FastaBuff encoding

eccLib.FastaBuff is a class wrapping around a memory buffer that holds a sequence of nucleotides. Thanks to it’s unique encoding scheme utilized on runtime, it provides efficient storage and retrieval of nucleotide sequences. To put it simply: instead of storing sequences as characters in a string, uses a mapping that maps characters to 4 bit integers, which when packed together, allow for memory usage reduction of 50%.

IUPAC Nucleotide Codes

IUPAC specifies a set of nucleotide codes that should be used to represent nucleotides, and combinations or ambiguities in sequences. There are 17 possible codes laid out in the table below.

IUPAC Nucleotide Codes source

Code

Meaning

Equivalent sybmols

A

Adenine

{A}

C

Cytosine

{C}

G

Guanine

{G}

T

Thymine

{T}

U

Uracil

{U}

R

Purine

{A, G}

Y

Pyrimidine

{C, T}

S

Guanine or Cytosine

{C, G}

W

Adenine or Thymine

{A, T}

K

Guanine or Thymine

{T, G}

M

Adenine or Cytosine

{A, C}

B

Not Adenine

{C, G, T}

D

Not Cytosine

{A, G, T}

H

Not Guanine

{A, C, T}

V

Not Thymine

{A, C, G}

N

Any

{A, C, G, T}

. or -

Gap

{}

In the second column, you can see a set of equivalent possible symbols. It’s worth noting, that if we store information, whether the sequence is DNA or RNA, the number of these symbols can be reduced to 16 (as is actually recommended). It just so happens, that 16 is a power of 2, fourth power to be exact. This means that we can represent each IUPAC symbol using a 4 bit integer, assuming we store whether the sequence is DNA or RNA separately of course.

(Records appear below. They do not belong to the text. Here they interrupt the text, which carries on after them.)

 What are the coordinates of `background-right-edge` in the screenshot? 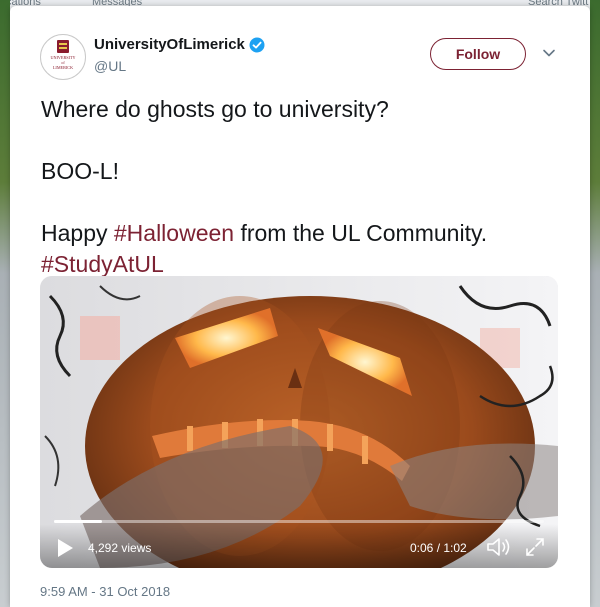 It's located at (595, 304).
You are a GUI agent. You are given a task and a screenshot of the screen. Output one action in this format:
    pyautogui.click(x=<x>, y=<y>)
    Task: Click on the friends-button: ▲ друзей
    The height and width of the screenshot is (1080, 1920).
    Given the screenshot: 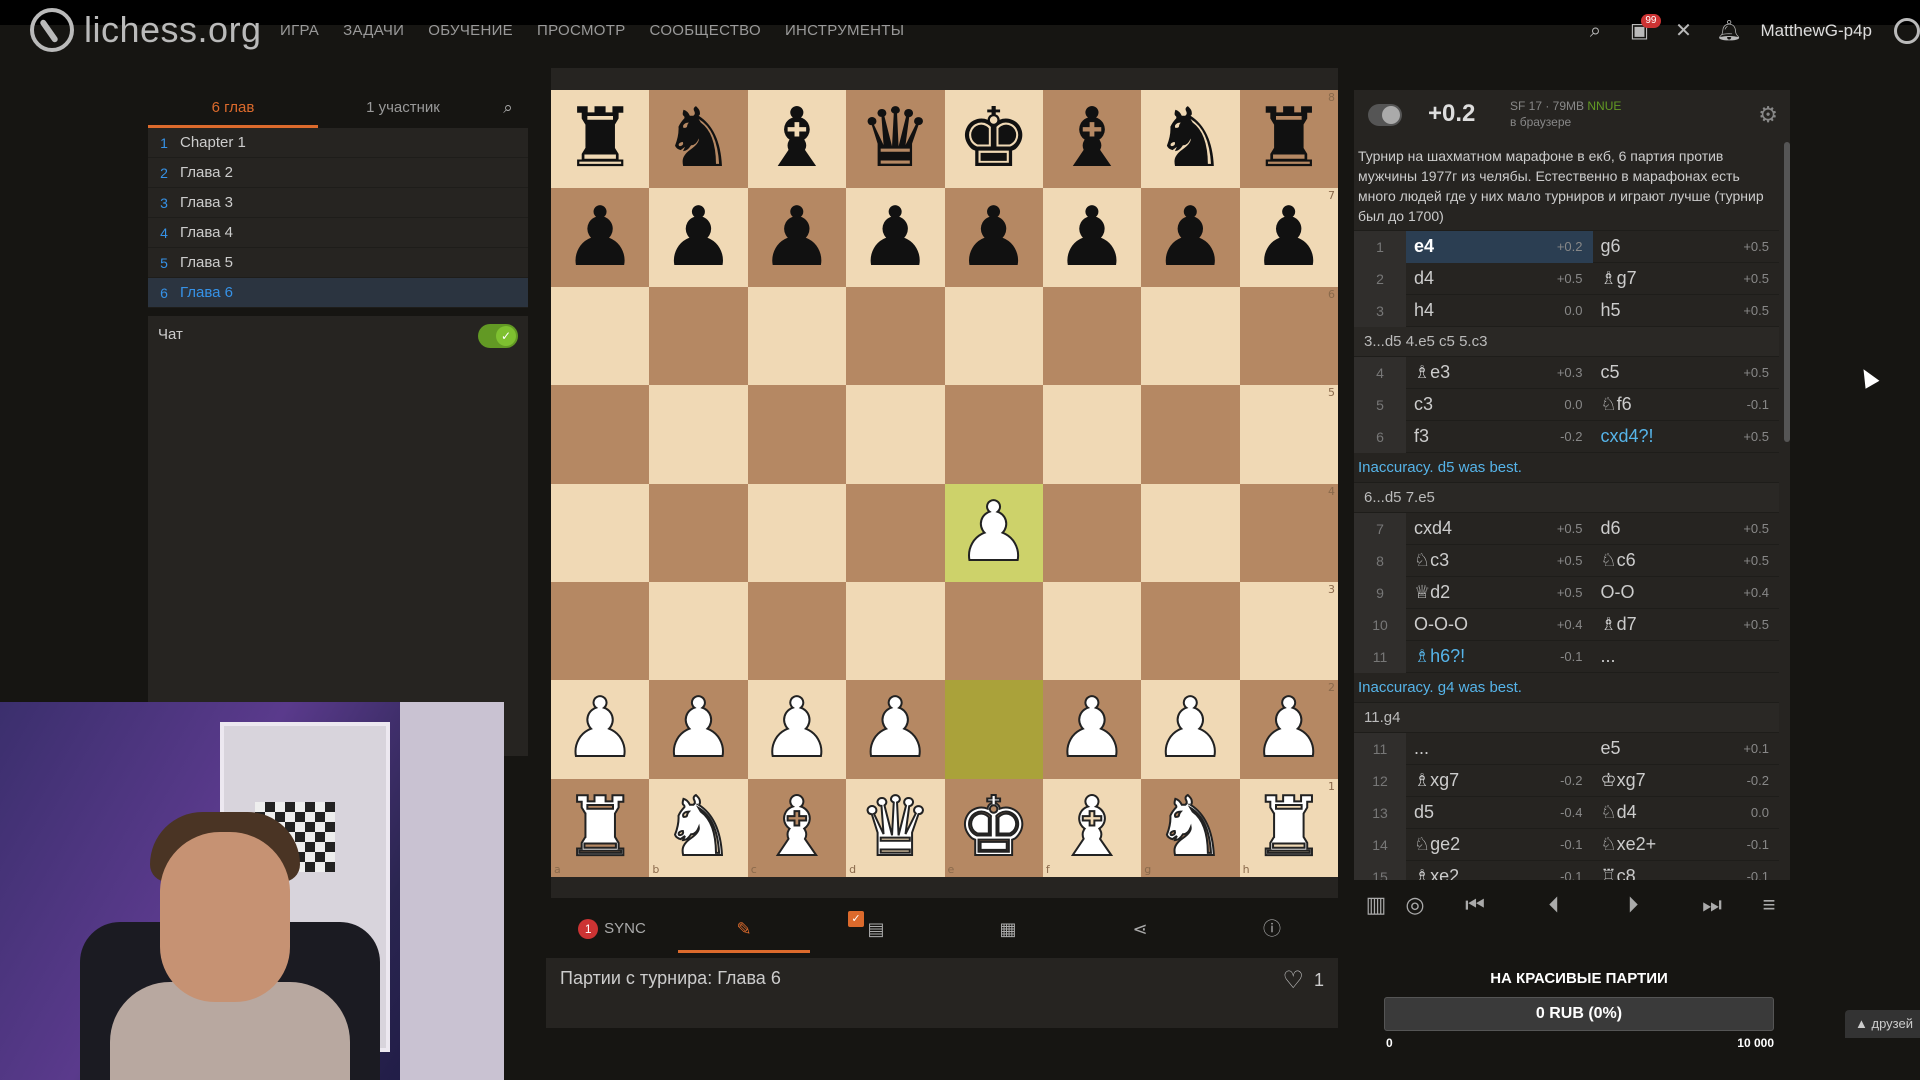 What is the action you would take?
    pyautogui.click(x=1882, y=1024)
    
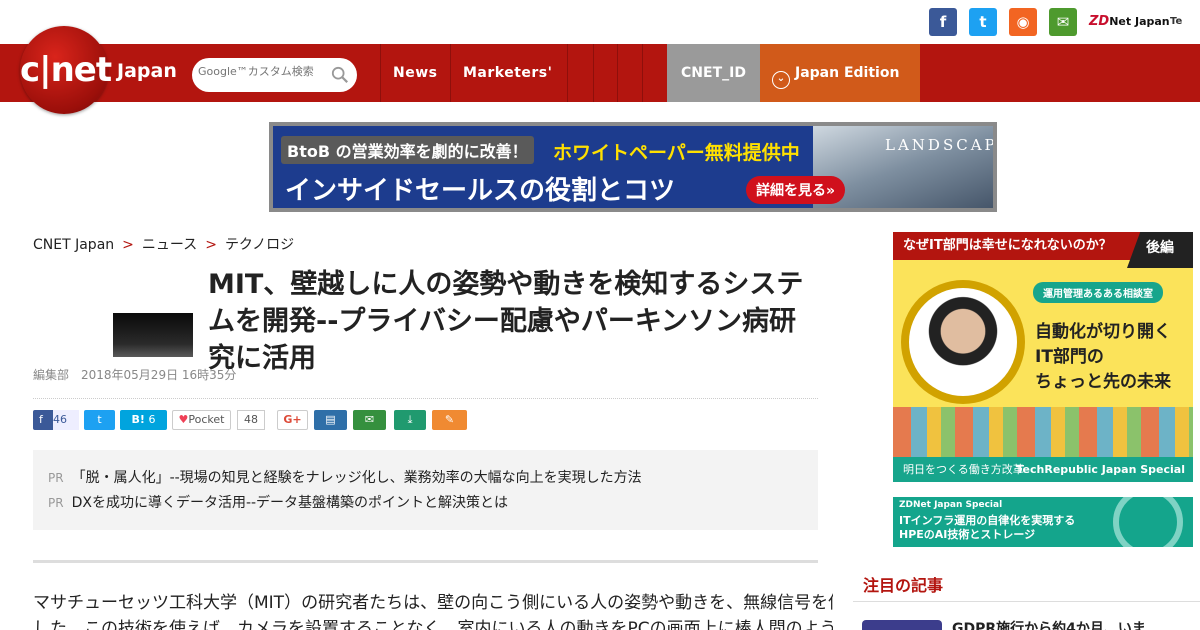  What do you see at coordinates (330, 420) in the screenshot?
I see `print-icon: ▤` at bounding box center [330, 420].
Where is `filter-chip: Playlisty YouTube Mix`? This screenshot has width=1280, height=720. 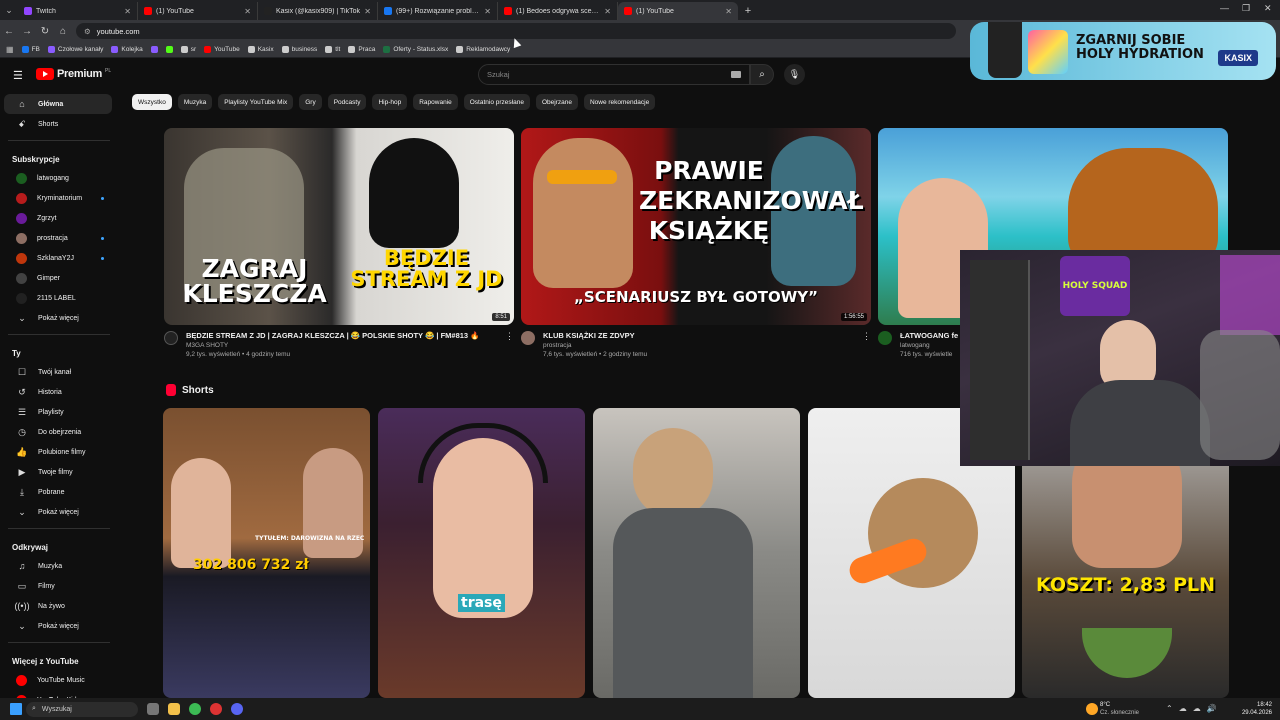
filter-chip: Playlisty YouTube Mix is located at coordinates (256, 102).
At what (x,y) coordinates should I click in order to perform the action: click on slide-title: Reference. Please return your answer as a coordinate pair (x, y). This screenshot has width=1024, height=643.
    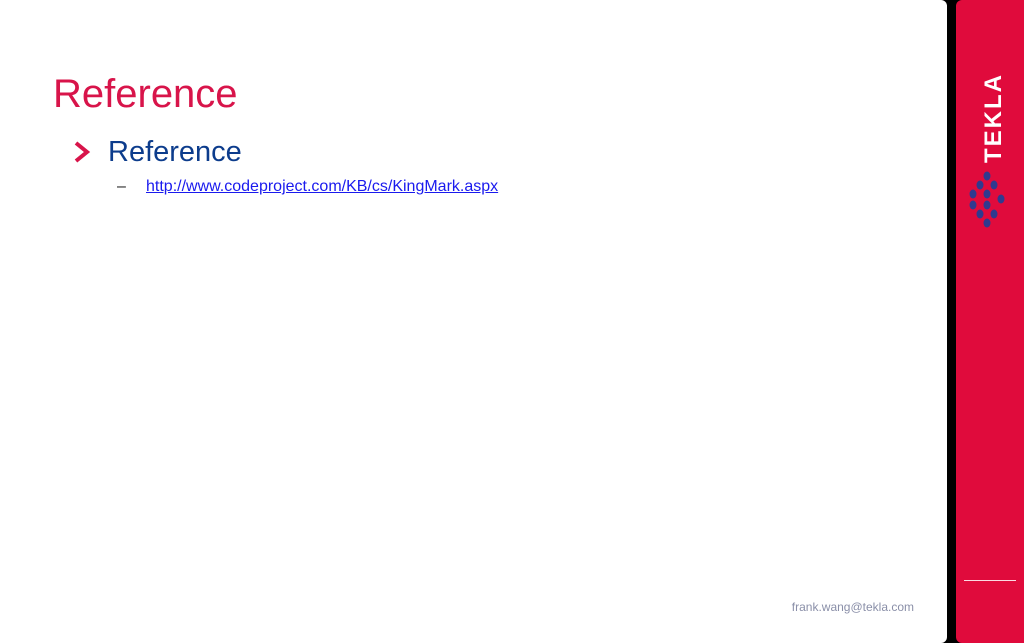
    Looking at the image, I should click on (146, 94).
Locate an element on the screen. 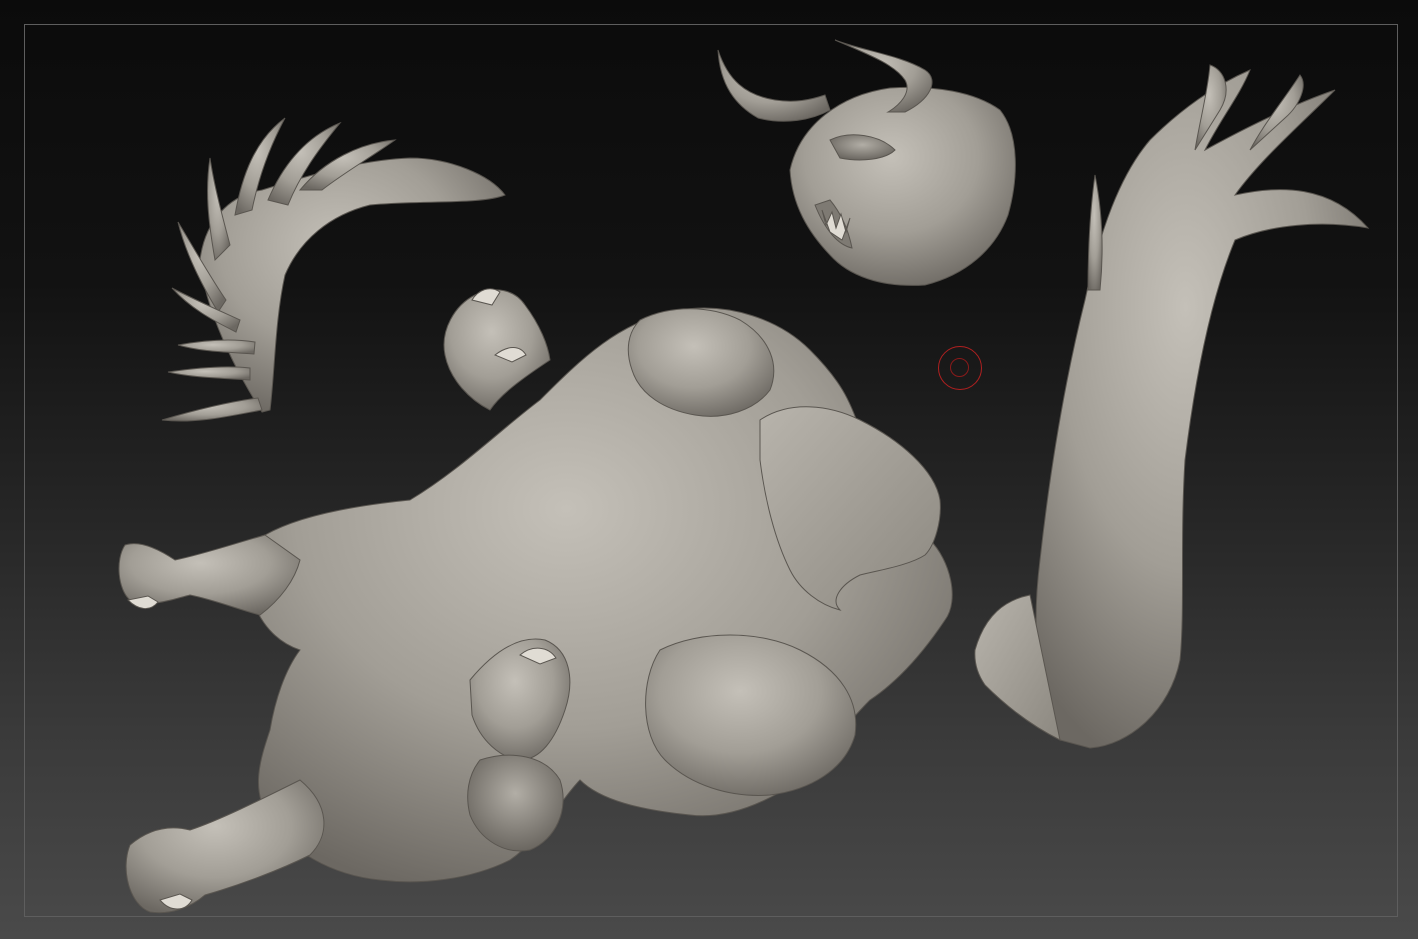 The width and height of the screenshot is (1418, 939). demon-head-mesh is located at coordinates (866, 162).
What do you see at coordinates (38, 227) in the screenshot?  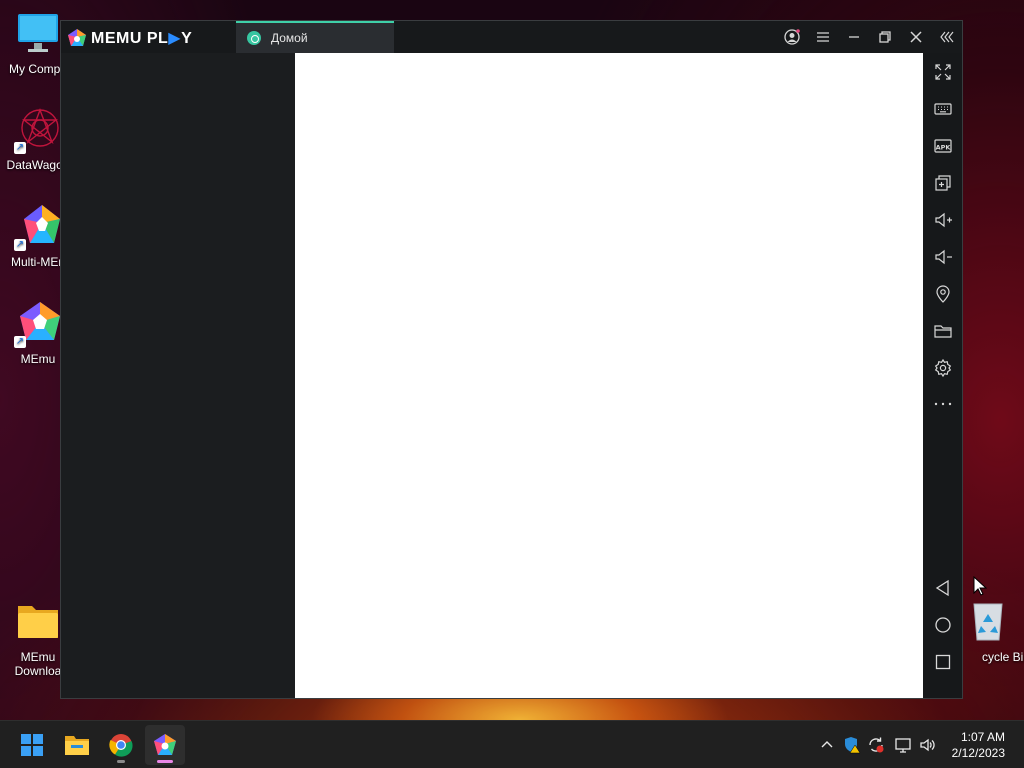 I see `multi-memu-icon: ↗` at bounding box center [38, 227].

Mapping symbols to numbers

Well but how do we construct such a mapping? In the second column of the table above, we already have a mapping of IUPAC symbols to the power set of {A, C, G, T}. Now we just need to map that power set, to 4 bit binary numbers. We chose to do it through a bit field, where each bit represents a nucleotide. The first bit represents Adenine (A), the second bit represents Cytosine (C), the third bit represents Guanine (G), and the fourth bit represents Thymine (T).

Mapping IUPAC symbols to 4 bit binary numbers

Symbol

Binary

Hex

. or -

0000

0x00

T or U

0001

0x01

G

0010

0x02

K

0011

0x03

C

0100

0x04

Y

0101

0x05

S

0110

0x06

B

0111

0x07

A

1000

0x08

W

1001

0x09

R

1010

0x0A

D

1011

0x0B

M

1100

0x0C

H

1101

0x0D

V

1110

0x0E

N

1111

0x0F

This mapping is then used on runtime when creating or accessing FastaBuff objects, or FASTA parsing when binary parsing is toggled.

Advantages

Naturally this mapping on itself doesn’t achieve much, but this mapping does allow for packing two characters into a single byte. Such a packing has the advantage, of reducing memory usage by half, and indexing within the buffer is trivial, unlike with a 5 bit packed buffer. Additionally, during debugging, a reading the buffer is trivial and can be done with a simple hexdump. For example 0x8421 stands for ‘ACGT’.

Serialisation

All FastaBuff objects can be easily serialised through the eccLib.FastaBuff.dump() method. That method returns a :py:type:`bytes` object, which can be written to a file opened in binary mode.

fasta_buffer = FastaBuff('ACGT')

with open('output.fb', 'wb') as f:
    f.write(fasta_buffer.dump())

This opens the door for this encoding to be used for long term storage, though ideally you should consider compressing this data.